«L’Etat ne se laisse définir sociologiquement que par le moyen qui lui est propre, spécifique à tout groupement politique, à savoir la violence physique (…). De nos jours, la relation entre Etat et violence est tout particulièrement intime», Max Weber.
Faire appel à l’un des pères de la sociologie moderne qui écrivait au siècle où l’Etat, tel qu’on le comprend encore aujourd’hui, acquérait tout son sens, est nécessaire, tant l’armée est essentielle pour le Liban. Celle-ci est, depuis quelques années, particulièrement en 2012, victime d’agressions physiques et de dénigrement systématique. Pour ne citer que les épisodes les plus importants: les salafistes de Denniyé au tournant du millénaire, l’hélicoptère militaire abattu par le Hezbollah, l’agression de Chiyah, l’attentat contre l’autobus chargé de soldats à Tripoli et, maintenant, le Akkar qui l’accuse de tuer de sang-froid des hommes religieux. Chaque fois qu’un partisan, à quelque parti qu’il appartienne, est arrêté par la troupe, celle-ci est accusée de parti pris. Récemment, le Courant patriotique libre (CPL) s’est pris d’une sorte de passion pour la Grande muette alors qu’auparavant, quand ses alliés attaquaient l’armée, l’émotion ne provoquait chez lui aucune réaction de support. On ne peut pas non plus ignorer l’insuffisance du budget qui lui est attribué et qui suffit à peine à ses frais de bouche et ne lui permet, en aucune façon, d’acquérir l’armement dont elle a besoin. Tout cela, sans oublier la méconnaissance de sa nécessaire exclusivité de coercition, une des plus graves atteintes à son statut. Mais pourquoi se soucier de l’armée aujourd’hui? Pour deux raisons. D’abord, vu ses faibles moyens, elle a fait preuve de professionnalisme et d’ingéniosité dans la bataille de Nahr el-Bared. En affrontant des combattants aguerris, retranchés dans une forteresse et surarmés, elle a prouvé qu’elle pouvait s’opposer aux pires ennemis du Liban. Ayant lutté telle qu’elle l’a fait contre un ennemi à l’intérieur de nos frontières, il n’y a aucune raison qu’elle ne puisse en faire de même contre Israël. Pour une fois dans ses annales, l’armée a démontré sa capacité à tenir son rôle. Il reste à le lui confirmer pour enfin mériter d’un statut d’Etat moderne. Juste un rappel: qui se souvient encore des soldats et des officiers morts dans cette bataille? Leur a-t-on rendu l’hommage qui leur est dû confirmant que des Libanais pouvaient mourir dans une même tranchée?

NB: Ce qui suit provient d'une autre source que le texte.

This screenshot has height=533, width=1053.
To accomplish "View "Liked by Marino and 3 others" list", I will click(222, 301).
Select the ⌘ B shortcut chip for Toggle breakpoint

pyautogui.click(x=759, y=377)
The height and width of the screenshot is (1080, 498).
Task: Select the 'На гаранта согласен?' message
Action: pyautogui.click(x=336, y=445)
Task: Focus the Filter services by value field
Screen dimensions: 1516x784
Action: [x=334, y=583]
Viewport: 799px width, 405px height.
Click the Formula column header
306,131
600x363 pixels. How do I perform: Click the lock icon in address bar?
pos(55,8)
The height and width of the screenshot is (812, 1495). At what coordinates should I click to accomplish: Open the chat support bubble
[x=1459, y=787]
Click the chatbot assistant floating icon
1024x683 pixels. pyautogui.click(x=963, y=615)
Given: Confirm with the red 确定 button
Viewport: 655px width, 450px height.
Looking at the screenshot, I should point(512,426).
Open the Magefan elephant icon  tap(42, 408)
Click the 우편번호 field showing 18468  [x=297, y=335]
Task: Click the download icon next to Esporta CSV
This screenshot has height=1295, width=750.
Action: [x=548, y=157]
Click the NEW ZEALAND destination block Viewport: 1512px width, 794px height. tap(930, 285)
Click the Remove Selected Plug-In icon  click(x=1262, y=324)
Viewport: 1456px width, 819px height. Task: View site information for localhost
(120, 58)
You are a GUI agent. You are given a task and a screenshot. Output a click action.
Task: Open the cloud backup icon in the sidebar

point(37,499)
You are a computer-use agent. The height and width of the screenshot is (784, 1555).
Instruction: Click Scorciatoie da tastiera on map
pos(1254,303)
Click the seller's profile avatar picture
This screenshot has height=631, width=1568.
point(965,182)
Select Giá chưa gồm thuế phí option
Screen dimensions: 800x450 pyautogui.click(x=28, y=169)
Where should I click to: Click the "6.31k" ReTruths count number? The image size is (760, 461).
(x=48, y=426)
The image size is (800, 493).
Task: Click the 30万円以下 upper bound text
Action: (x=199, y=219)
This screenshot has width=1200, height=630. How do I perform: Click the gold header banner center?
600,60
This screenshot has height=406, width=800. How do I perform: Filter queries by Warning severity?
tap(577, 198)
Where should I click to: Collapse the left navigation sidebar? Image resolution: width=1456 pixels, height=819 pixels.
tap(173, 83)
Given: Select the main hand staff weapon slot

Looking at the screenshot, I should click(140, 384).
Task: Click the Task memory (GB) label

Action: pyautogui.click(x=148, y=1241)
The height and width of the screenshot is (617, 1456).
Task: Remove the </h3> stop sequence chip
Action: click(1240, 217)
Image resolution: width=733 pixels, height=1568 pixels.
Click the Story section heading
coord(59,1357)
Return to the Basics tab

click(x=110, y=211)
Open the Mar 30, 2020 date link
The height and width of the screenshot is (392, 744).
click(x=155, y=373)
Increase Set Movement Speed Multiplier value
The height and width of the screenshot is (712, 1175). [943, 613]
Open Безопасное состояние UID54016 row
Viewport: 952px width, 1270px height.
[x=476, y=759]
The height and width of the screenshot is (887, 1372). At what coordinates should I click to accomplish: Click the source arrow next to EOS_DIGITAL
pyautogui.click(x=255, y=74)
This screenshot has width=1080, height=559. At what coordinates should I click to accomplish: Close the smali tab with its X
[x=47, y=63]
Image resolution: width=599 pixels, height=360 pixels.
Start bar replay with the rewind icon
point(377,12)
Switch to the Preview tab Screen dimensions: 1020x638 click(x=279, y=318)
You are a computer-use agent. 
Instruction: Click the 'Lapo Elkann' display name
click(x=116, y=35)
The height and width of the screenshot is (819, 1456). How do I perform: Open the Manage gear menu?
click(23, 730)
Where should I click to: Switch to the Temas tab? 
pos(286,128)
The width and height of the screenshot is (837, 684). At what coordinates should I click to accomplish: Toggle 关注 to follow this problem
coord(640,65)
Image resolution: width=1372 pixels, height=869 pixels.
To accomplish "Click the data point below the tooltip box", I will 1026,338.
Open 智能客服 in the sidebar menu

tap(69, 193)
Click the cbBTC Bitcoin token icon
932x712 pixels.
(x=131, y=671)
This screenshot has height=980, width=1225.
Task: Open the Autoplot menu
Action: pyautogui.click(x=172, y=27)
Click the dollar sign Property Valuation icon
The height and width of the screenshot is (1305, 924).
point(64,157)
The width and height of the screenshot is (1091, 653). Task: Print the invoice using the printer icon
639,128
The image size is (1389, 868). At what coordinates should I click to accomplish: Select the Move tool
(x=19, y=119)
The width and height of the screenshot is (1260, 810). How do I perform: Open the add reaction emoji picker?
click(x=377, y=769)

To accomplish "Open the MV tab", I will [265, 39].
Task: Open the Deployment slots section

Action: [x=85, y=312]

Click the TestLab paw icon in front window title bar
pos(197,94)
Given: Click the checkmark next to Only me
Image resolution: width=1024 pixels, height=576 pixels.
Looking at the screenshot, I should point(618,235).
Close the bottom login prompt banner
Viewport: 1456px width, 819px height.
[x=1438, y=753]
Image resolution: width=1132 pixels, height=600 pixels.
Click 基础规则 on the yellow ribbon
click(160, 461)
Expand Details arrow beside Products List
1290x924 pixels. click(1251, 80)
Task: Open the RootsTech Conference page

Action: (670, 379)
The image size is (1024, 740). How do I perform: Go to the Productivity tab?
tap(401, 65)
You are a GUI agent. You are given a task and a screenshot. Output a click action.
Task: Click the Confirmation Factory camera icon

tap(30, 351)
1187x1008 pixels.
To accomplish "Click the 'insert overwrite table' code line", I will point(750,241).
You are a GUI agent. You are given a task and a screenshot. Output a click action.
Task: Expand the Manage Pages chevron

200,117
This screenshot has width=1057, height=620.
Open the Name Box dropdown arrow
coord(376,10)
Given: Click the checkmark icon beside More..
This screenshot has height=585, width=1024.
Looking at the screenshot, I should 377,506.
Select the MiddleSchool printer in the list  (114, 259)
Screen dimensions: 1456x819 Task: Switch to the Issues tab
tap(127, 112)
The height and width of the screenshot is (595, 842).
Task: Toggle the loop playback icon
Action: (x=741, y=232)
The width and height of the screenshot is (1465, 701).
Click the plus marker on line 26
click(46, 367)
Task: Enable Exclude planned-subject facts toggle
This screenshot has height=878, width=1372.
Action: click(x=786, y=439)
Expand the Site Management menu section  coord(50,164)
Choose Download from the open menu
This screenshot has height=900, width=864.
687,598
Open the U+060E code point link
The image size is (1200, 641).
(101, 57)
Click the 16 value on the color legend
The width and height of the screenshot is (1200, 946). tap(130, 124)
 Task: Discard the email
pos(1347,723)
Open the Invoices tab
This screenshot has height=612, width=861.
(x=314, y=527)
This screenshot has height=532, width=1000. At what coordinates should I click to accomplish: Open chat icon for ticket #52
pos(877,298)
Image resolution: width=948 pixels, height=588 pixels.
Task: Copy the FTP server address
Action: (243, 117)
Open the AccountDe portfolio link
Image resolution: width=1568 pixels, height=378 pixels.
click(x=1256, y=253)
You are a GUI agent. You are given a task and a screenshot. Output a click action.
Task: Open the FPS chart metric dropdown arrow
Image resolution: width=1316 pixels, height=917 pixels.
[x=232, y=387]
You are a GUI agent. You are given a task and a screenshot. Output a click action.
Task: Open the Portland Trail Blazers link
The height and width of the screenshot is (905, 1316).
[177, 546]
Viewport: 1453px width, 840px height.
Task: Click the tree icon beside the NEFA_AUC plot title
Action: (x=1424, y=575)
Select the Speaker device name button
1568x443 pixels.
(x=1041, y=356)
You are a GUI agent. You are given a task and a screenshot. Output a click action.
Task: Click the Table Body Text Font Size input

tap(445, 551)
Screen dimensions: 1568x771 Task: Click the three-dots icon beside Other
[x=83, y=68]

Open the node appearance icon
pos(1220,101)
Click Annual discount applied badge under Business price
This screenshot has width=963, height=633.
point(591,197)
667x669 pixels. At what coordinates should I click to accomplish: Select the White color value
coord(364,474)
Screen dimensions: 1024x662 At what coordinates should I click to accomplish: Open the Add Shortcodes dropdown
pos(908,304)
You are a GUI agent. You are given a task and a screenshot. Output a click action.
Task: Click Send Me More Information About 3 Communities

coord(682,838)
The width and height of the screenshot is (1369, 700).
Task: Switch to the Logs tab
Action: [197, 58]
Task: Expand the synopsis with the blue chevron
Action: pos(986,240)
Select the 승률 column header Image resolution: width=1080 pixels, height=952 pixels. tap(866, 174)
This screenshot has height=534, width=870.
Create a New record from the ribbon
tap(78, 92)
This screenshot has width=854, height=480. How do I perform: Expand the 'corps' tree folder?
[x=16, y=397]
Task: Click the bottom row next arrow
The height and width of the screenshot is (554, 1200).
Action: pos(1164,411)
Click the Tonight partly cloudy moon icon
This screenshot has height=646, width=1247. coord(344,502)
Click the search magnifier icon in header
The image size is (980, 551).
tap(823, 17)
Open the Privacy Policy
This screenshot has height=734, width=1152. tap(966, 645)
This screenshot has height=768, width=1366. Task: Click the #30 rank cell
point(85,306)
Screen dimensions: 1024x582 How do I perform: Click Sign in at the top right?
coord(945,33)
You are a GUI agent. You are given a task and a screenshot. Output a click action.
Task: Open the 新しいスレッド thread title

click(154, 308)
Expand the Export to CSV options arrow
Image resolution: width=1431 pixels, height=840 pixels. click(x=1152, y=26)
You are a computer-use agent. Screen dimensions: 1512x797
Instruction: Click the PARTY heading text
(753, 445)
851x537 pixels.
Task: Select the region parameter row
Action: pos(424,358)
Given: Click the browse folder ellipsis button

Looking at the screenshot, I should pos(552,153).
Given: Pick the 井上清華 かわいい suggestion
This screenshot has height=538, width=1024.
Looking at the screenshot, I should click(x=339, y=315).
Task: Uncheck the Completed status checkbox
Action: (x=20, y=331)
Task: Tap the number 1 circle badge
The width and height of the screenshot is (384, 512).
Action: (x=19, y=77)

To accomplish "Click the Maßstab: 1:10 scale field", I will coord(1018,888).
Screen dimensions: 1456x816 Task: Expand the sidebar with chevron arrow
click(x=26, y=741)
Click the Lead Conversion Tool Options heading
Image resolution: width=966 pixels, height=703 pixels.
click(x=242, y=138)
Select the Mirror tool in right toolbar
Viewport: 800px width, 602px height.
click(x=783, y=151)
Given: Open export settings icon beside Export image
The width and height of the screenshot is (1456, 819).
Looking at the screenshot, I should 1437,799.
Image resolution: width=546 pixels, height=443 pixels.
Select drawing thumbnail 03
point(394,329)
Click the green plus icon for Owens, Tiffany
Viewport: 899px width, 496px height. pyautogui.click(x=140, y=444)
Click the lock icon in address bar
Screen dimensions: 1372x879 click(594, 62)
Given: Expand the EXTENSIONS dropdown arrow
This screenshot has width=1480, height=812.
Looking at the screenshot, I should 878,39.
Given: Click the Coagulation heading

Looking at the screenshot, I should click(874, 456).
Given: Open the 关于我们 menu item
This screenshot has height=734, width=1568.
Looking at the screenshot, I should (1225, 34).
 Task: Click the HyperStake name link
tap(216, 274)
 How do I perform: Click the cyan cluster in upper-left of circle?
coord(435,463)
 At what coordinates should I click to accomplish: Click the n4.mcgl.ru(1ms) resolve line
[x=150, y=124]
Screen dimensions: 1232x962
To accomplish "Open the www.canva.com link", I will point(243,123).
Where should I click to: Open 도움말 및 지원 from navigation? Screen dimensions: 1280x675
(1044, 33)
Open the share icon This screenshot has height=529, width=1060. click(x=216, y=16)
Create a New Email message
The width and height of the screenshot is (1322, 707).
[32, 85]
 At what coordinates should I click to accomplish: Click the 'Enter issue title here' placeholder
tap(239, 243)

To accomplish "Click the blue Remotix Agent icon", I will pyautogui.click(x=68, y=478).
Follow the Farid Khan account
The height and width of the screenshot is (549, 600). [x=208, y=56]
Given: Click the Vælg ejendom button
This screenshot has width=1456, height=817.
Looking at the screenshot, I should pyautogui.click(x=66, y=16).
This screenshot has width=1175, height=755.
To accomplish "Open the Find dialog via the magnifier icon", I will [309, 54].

Certes non.
Dans cette période où les forces centrifuges sont à l’œuvre, où chaque communauté prétend représenter le Liban et se permet, pour certaines, d’avoir sa propre force militaire, l’armée reste un creuset qu’il ne faut pas négliger. Elle est certes parcourue par des courants contradictoires, mais elle reste la dernière institution, où des Libanais toutes confessions confondues, se côtoient, se parlent, se battent côte à côte, sous une seule et même bannière. Un esprit de corps qu’il faut encourager pour protéger l’unité de l’armée et en faire un exemple pour le reste des institutions étatiques. Il ne s’agit, en aucune façon, d’appeler à une prise de pouvoir par les militaires ou même de militariser le pouvoir. Ne réveillons pas des démons qui dorment et qui, d’ailleurs, ne font pas partie de notre bestiaire local. On se souvient de la lamentable pantalonnade du général Aziz el-Ahdab en 1976. Cela est contraire à nos institutions et aux intérêts du Liban. Pour s’en convaincre, il suffit de lire l’histoire récente du monde arabe. Que les politiciens de tous bords renoncent désormais à tenter d’impliquer l’armée dans leurs duels stériles. Ils ne feraient que renforcer le virus de leurs divisions pour d’éphémères royaumes. Ils finiront par défaire les liens qui encore tiennent unie cette institution. En 1973 d’abord et en 1975 ensuite, si l’armée avait rempli son rôle nous n’en serions pas là. Ce fut la couardise et l’inconscience des politiciens qui la retinrent dans ses casernes et la menèrent à s’effondrer et le Liban avec. Une fois suffit.